Most of us have seen the movie, "Mrs. Doubtfire" or perhaps, "Tootsie."  In both films, there are men who dress as women to achieve a purpose, not because they felt like they were women.  In both films, the male character became a better man in observing his more womanly attributes.  And as viewers, didn't we all just love Mrs. Doubfire?  I wanted Tootsie for my best friend.  It was almost disappointing when they returned to their less dimensional male counterparts. Why is that?  Because we are our best versions of ourselves when we can be fully who we are, honoring the traditional male and female qualities no matter in whose body they dwell in or in what proportion.  In fact, in some Native American cultures, transgender people are referred to as "Two spirits" since they often are a beautiful melding of the finest of both genders. And to traffic in stereotypes for a moment, this is why I frequently am most comfortable with somewhat "effeminate"  straight or gay men, or "masculine"  women, and lesbians, because they often seem to have many of the best male and female qualities:  protectiveness,  assertiveness, forthrightness, directness, passion, tenderness, gentleness, emotional forthcomingness;  and fewer of my least favorite male and female qualities:  dominance, cattiness, aggression and subversiveness.  I am aware that I am skating on a dangerously thin line in assigning traits by gender, but my intentions are benign, and let's face it there are some differences between the genders, we just can't figure out how to label them and maybe we shouldn't even try.

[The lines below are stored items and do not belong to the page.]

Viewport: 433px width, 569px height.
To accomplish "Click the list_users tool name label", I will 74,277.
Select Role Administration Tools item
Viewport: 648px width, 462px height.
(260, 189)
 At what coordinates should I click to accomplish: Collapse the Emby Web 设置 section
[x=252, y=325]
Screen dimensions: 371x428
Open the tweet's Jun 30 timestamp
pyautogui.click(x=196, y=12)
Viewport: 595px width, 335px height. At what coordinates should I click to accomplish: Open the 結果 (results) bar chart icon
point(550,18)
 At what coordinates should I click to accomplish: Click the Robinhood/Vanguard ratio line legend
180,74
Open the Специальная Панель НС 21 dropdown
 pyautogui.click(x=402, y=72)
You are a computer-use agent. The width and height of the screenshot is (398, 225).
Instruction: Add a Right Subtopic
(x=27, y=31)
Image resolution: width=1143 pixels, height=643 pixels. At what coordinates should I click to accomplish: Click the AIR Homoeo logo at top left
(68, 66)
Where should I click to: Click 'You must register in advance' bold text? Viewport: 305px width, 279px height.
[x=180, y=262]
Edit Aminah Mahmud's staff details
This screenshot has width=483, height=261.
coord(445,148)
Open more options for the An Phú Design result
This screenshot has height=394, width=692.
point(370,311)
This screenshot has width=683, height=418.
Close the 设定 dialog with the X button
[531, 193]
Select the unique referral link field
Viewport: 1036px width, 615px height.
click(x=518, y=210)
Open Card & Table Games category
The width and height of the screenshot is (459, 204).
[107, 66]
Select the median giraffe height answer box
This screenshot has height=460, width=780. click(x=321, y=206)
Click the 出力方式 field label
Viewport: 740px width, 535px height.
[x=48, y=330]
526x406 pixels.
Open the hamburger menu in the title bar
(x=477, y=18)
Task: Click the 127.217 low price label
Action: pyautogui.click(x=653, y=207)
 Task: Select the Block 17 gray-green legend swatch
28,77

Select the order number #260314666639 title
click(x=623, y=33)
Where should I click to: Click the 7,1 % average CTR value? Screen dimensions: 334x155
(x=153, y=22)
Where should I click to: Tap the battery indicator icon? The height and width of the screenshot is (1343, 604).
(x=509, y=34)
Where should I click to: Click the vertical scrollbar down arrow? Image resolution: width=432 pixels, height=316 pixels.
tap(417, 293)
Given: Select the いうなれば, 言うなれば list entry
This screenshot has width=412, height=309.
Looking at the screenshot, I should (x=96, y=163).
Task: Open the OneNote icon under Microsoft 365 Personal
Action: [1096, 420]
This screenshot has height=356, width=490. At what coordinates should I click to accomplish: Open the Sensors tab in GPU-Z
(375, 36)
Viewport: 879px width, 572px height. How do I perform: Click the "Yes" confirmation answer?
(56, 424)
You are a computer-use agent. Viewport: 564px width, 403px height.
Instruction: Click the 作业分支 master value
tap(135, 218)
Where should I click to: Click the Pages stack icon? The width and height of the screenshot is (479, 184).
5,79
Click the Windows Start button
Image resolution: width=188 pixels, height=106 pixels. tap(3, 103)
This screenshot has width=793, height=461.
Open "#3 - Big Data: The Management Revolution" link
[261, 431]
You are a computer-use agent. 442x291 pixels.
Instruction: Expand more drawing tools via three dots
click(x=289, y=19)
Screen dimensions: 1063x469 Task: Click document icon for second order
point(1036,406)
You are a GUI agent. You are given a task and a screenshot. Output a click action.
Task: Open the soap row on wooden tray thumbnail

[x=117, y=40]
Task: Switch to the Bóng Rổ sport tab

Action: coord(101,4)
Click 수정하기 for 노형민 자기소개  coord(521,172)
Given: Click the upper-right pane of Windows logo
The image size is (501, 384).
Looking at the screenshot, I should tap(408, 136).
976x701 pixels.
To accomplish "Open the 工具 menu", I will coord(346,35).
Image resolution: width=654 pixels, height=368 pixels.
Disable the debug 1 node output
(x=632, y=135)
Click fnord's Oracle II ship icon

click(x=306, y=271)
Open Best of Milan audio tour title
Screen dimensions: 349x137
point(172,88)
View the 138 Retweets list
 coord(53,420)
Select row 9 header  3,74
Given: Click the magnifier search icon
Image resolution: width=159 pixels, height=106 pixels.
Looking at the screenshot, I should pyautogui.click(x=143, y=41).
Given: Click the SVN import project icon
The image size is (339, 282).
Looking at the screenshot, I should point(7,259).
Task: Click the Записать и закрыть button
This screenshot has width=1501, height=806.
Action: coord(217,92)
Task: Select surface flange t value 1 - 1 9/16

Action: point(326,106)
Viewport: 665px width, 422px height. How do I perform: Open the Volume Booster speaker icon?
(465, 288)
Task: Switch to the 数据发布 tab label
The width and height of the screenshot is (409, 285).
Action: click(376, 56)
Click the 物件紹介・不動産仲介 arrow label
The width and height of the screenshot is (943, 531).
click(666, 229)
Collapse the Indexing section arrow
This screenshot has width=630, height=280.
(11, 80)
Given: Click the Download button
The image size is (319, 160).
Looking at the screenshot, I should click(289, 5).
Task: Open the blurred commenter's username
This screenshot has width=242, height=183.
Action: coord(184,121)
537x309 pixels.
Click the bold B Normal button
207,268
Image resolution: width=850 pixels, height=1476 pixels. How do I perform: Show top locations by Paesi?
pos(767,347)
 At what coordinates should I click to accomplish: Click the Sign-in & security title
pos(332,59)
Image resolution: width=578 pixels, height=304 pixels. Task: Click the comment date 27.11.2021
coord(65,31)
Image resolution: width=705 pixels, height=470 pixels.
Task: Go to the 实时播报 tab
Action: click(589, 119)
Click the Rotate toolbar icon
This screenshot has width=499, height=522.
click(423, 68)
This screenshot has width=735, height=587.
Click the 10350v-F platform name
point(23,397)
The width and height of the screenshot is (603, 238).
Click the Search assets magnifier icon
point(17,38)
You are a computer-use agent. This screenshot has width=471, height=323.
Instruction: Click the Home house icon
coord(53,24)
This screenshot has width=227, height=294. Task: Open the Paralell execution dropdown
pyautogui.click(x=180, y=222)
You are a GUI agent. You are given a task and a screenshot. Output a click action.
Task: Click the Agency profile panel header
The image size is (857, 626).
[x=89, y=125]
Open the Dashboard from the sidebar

I read somewhere about opposite "energies" attracting and working well in creating a healthy couple or relationship, and I decided I like that word best of all in describing people.  They are neither male, nor female, or not even homo- or heterosexual energies, just that they are opposite and therefore attract, like magnets- a natural occurrence in the natural world where there is endless variety in all species of humans, animals, plant life, sea life, weather, you name it.  And isn't it glorious?